Según Alvarez, «en lo que va del año hubo incrementos en algunas marcas, justificados por reemplazos de modelos y nuevo productos, pero siempre por debajo de la inflación».

  • Polémica

    Durante la presentación del Anuario 2006 que elabora la entidad, el directivo no pudo eludir la polémica desatada en torno a la forma de medición del costo de vida: «obviamente estamos hablando del dato de inflación que difunde el INDEC», dijo irónicamente.

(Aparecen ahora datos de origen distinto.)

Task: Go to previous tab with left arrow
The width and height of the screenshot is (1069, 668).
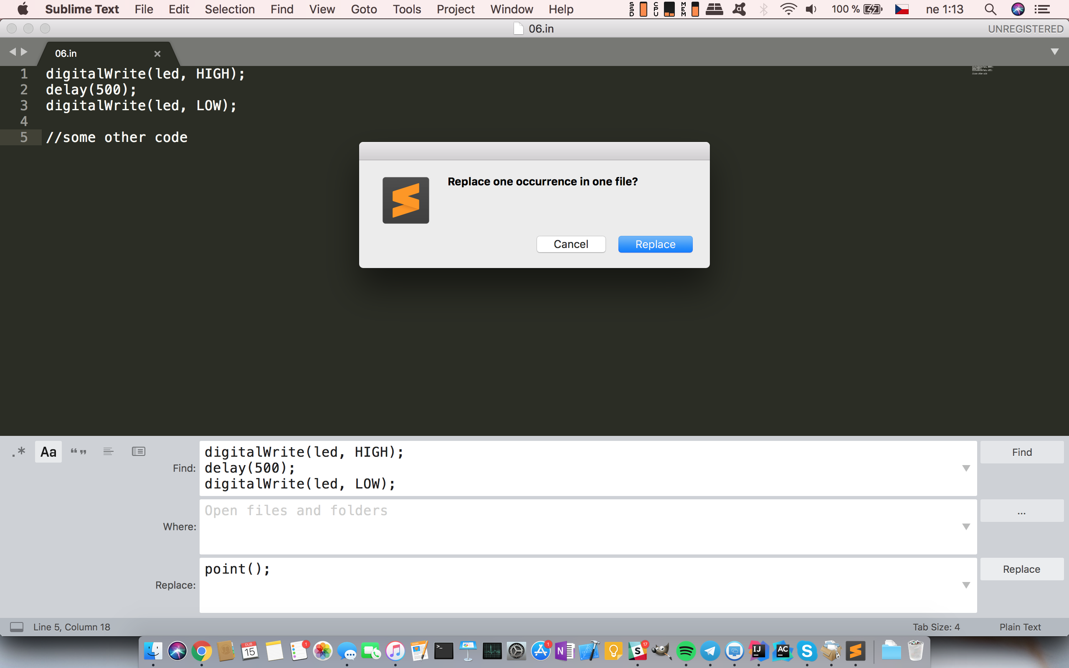Action: point(12,52)
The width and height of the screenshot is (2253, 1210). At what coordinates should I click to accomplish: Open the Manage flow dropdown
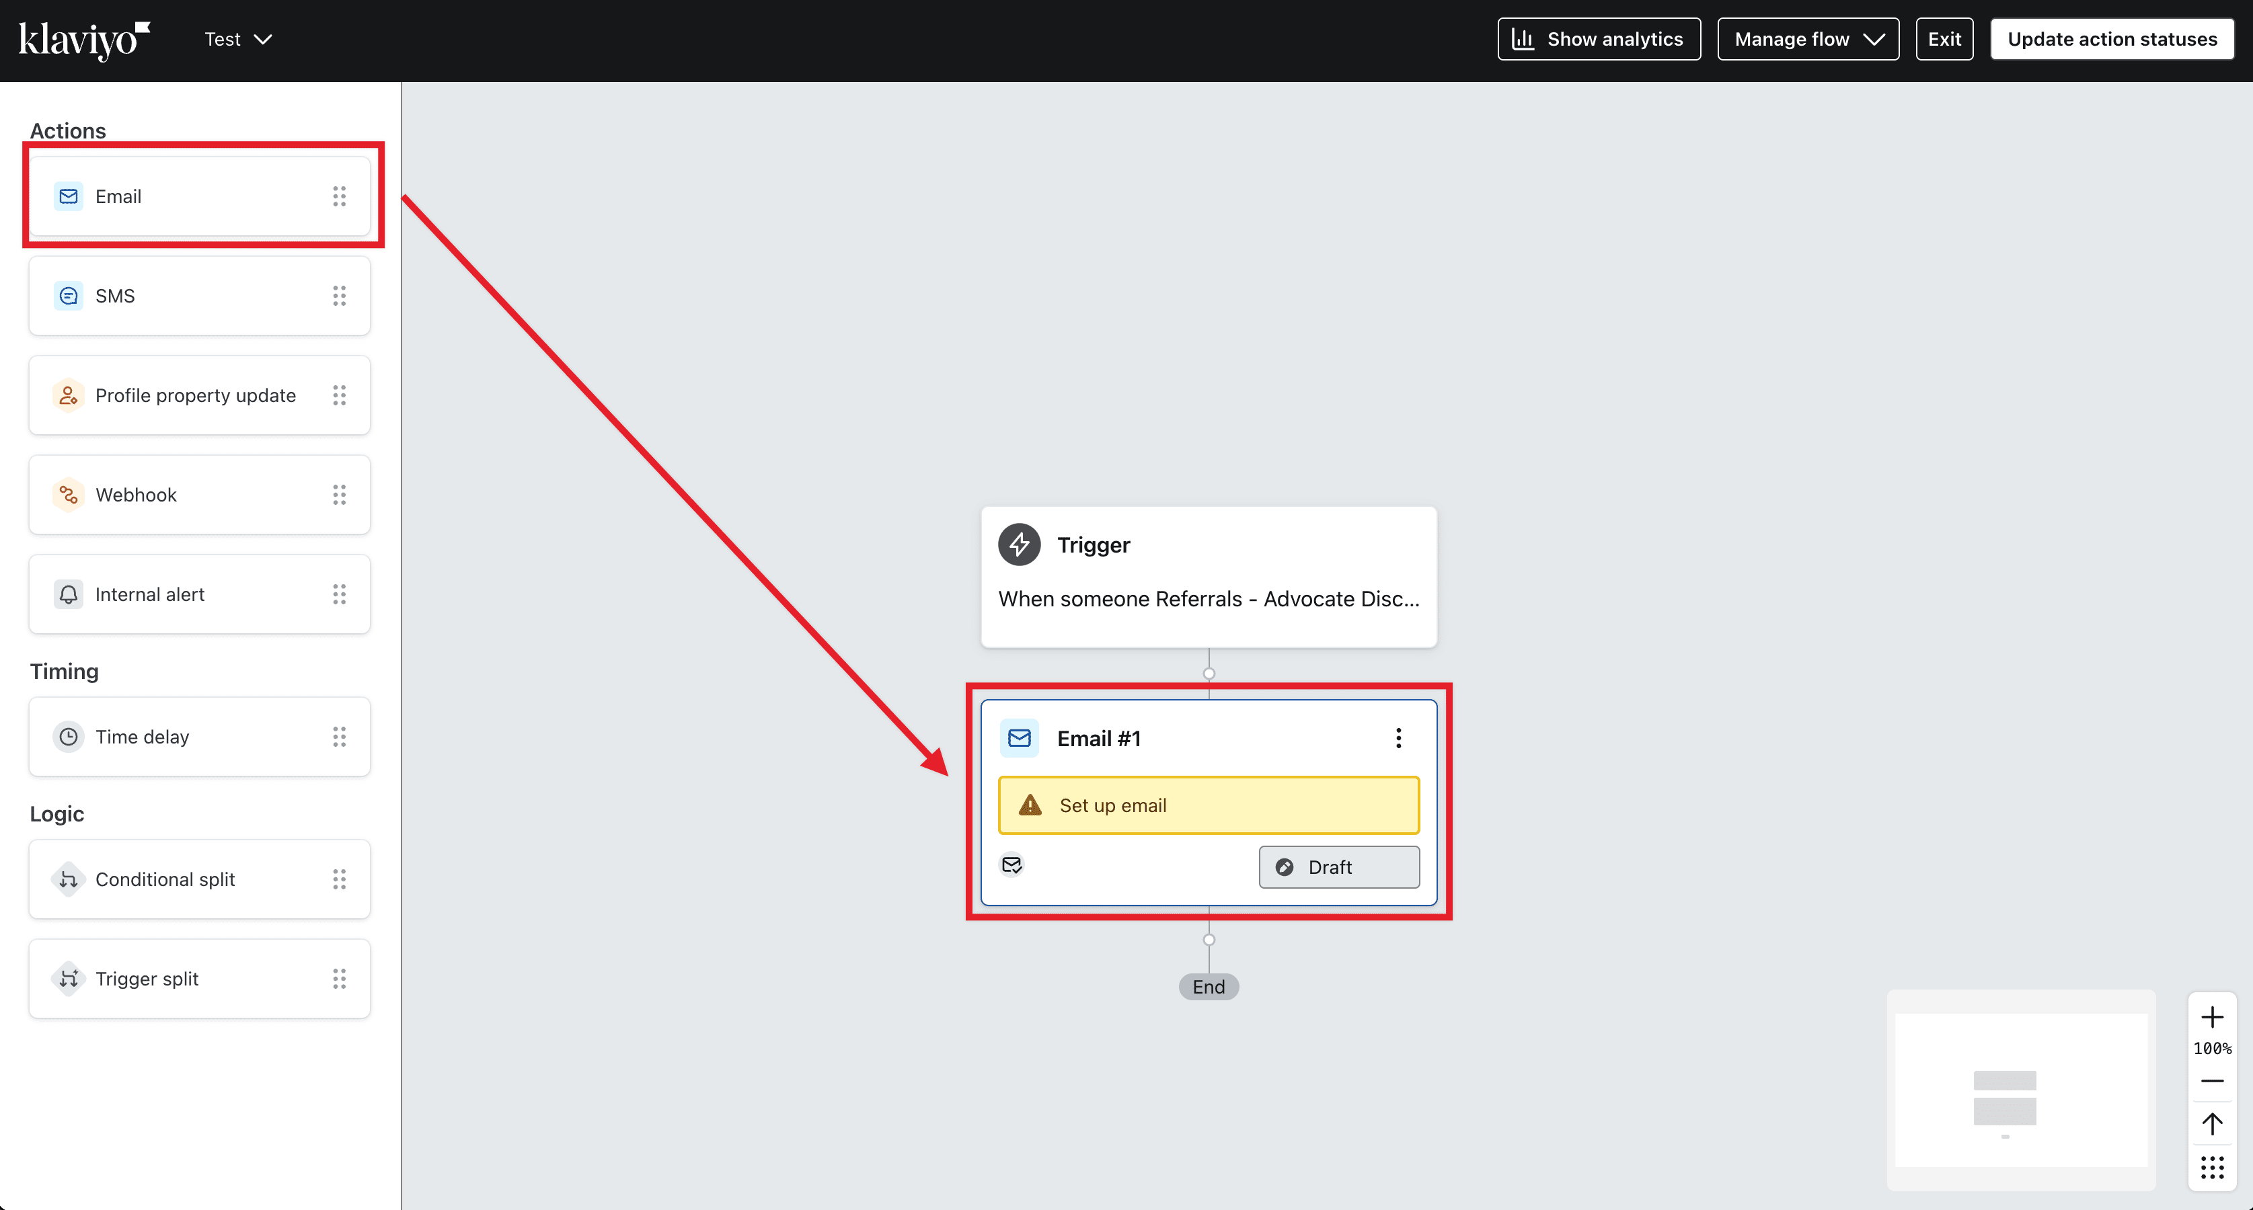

    Según la estimación del gobierno, para 2007 se prevé una inflación de alrededor de 9%, por lo que los precios de los vehículos se ubicarían por debajo de ese nivel. Esta política había sido definida a fin de 2006 entre el secretario de Comercio Interior, Guillermo Moreno, y las terminales agrupadas en ADEFA y, hasta ahora, se viene cumpliendo.

    El problema se centra en que 55% de los autos que se venden en el mercado interno son importados y las fluctuaciones de precios dependen de factores que las empresas locales no pueden manejar.

    De todas maneras, Alvarez explicó que el mercado argentino está viviendo una fuerte competencia que impide que las empresas suban los precios de manera arbitraria. «Si uno sube de más, el cliente se va a otra concesionaria», ejemplificó el empresario.